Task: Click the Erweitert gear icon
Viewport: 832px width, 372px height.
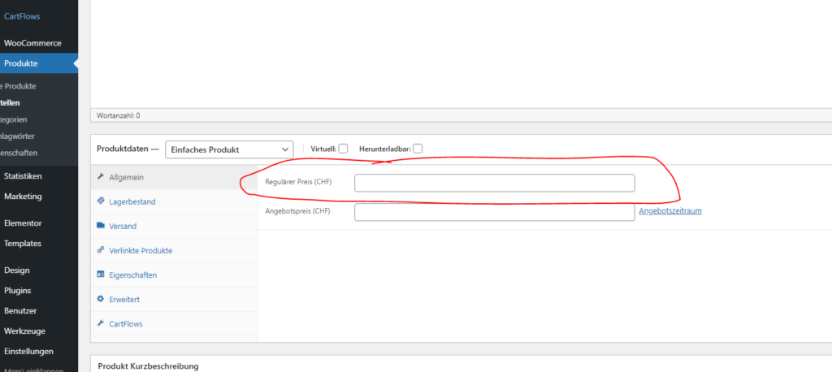Action: pyautogui.click(x=101, y=299)
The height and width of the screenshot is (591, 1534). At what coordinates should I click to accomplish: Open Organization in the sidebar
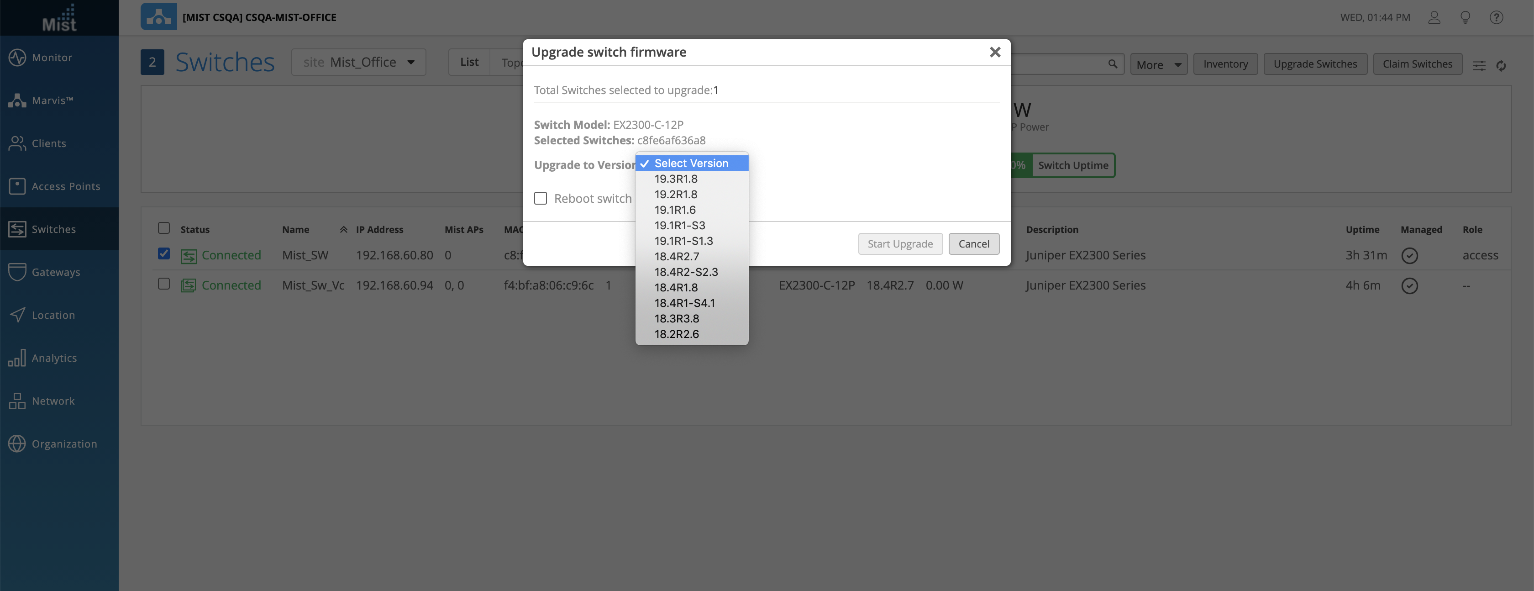click(64, 444)
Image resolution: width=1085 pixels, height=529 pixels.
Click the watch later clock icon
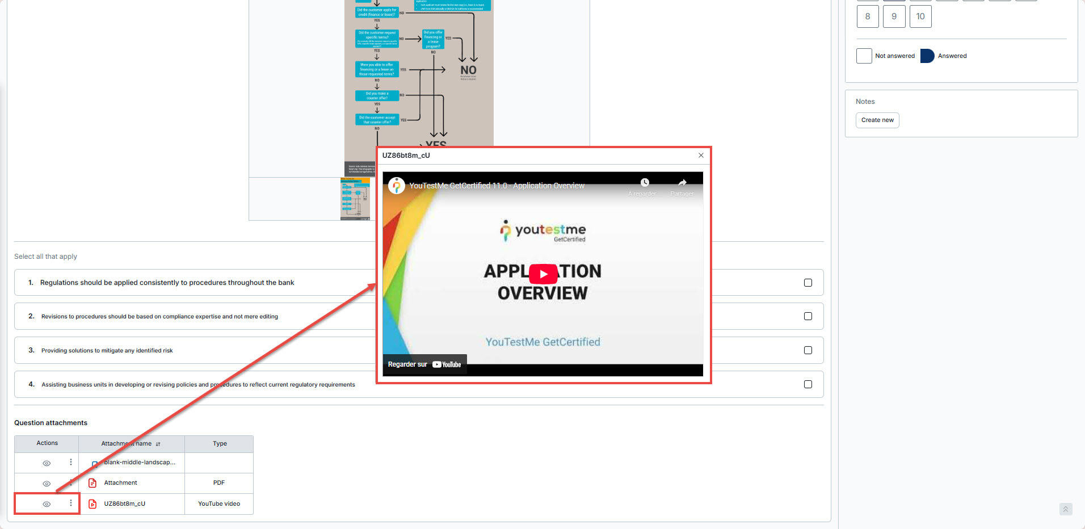click(x=645, y=183)
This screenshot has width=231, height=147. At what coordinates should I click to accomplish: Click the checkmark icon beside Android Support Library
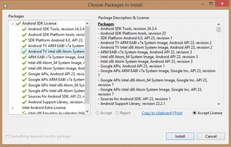pos(24,102)
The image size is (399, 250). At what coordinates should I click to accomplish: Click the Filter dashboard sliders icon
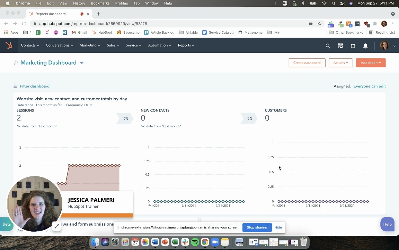pos(15,86)
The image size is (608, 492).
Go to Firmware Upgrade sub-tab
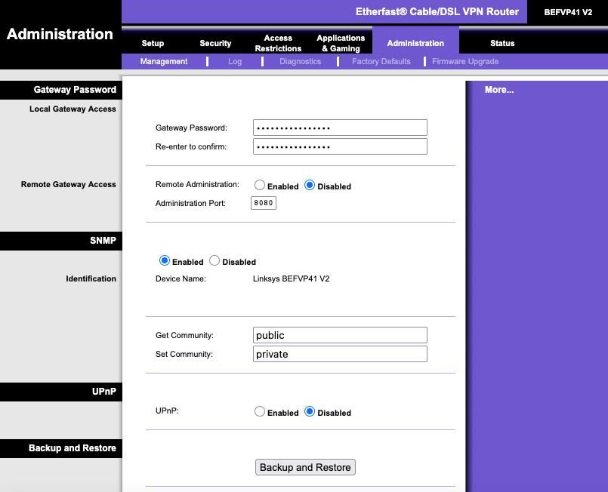click(x=465, y=61)
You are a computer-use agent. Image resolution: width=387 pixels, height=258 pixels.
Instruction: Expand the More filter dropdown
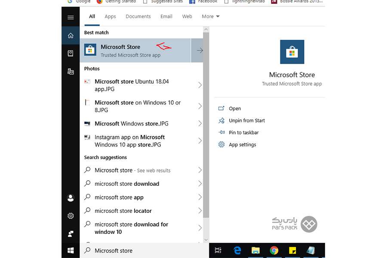(x=210, y=16)
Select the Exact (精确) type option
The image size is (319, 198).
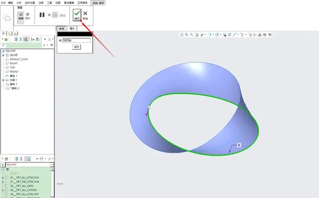pos(21,16)
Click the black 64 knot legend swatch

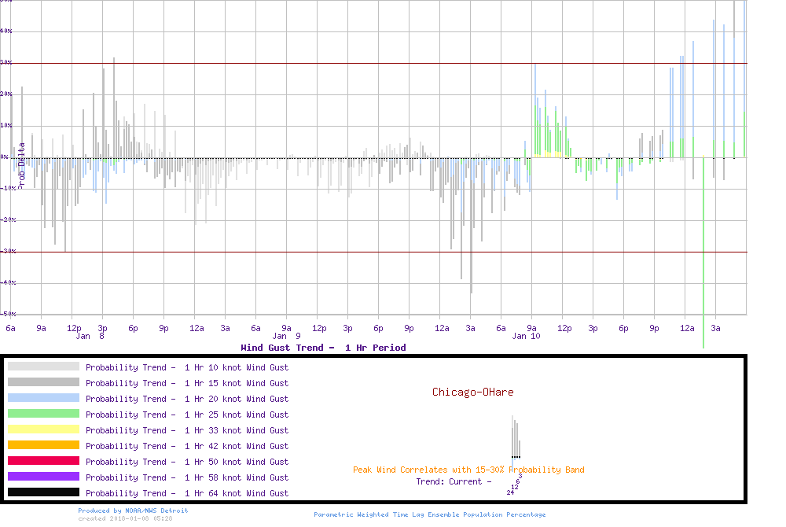click(x=43, y=492)
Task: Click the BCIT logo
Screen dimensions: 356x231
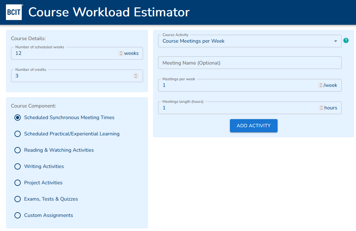Action: pos(14,12)
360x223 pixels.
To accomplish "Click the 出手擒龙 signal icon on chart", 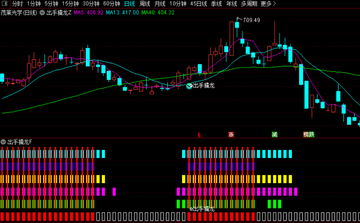I will coord(189,86).
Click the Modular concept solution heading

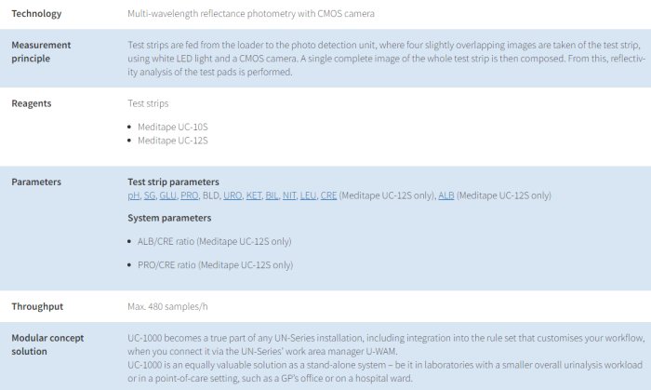[x=47, y=343]
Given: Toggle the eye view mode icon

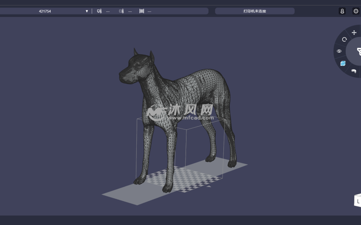Looking at the screenshot, I should click(x=339, y=51).
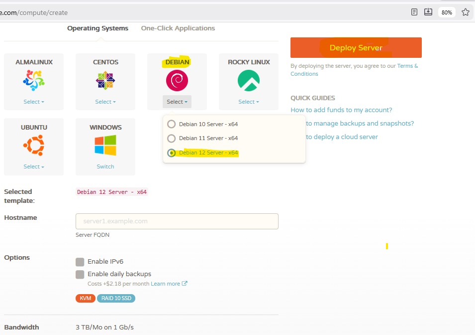
Task: Expand AlmaLinux Select dropdown
Action: (34, 102)
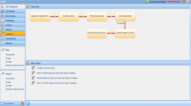Image resolution: width=191 pixels, height=106 pixels.
Task: Click the tools icon at top-right corner
Action: click(x=188, y=2)
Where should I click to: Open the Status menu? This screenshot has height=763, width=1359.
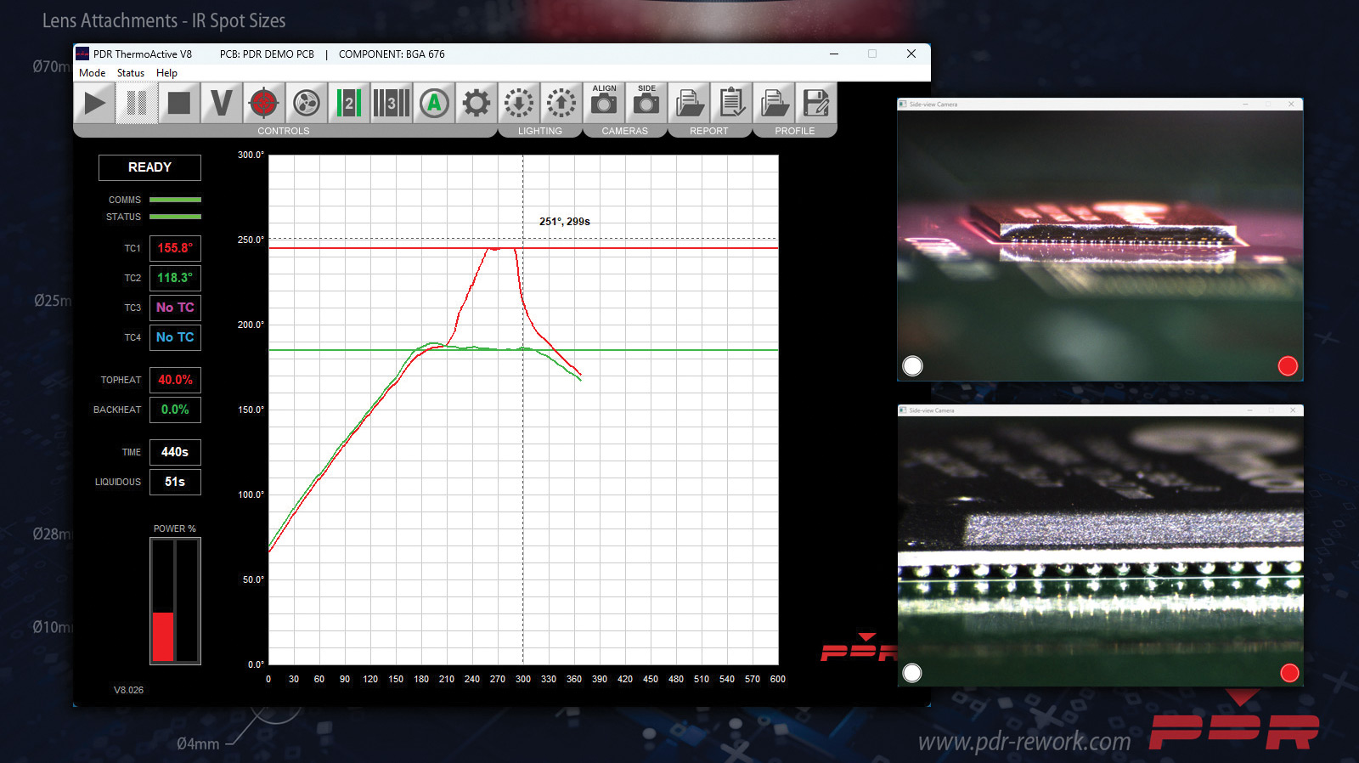(131, 73)
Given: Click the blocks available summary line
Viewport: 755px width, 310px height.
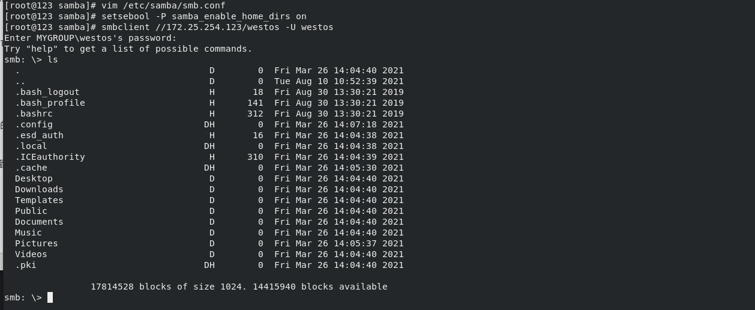Looking at the screenshot, I should coord(239,287).
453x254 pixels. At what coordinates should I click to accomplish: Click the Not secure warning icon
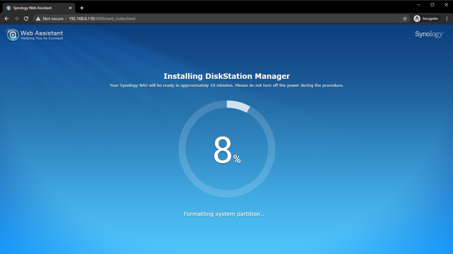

▶ [ASSIGNMENT]: Output the line containing "Viewport: 755px width, 310px height." along with every line after it to the end of the material, exactly as written, but without pictures.

▶ [EXERCISE RESPONSE]:
Viewport: 755px width, 310px height.
Looking at the screenshot, I should coord(239,287).
453x254 pixels. At what coordinates should I click to accomplish: Click the Not secure warning icon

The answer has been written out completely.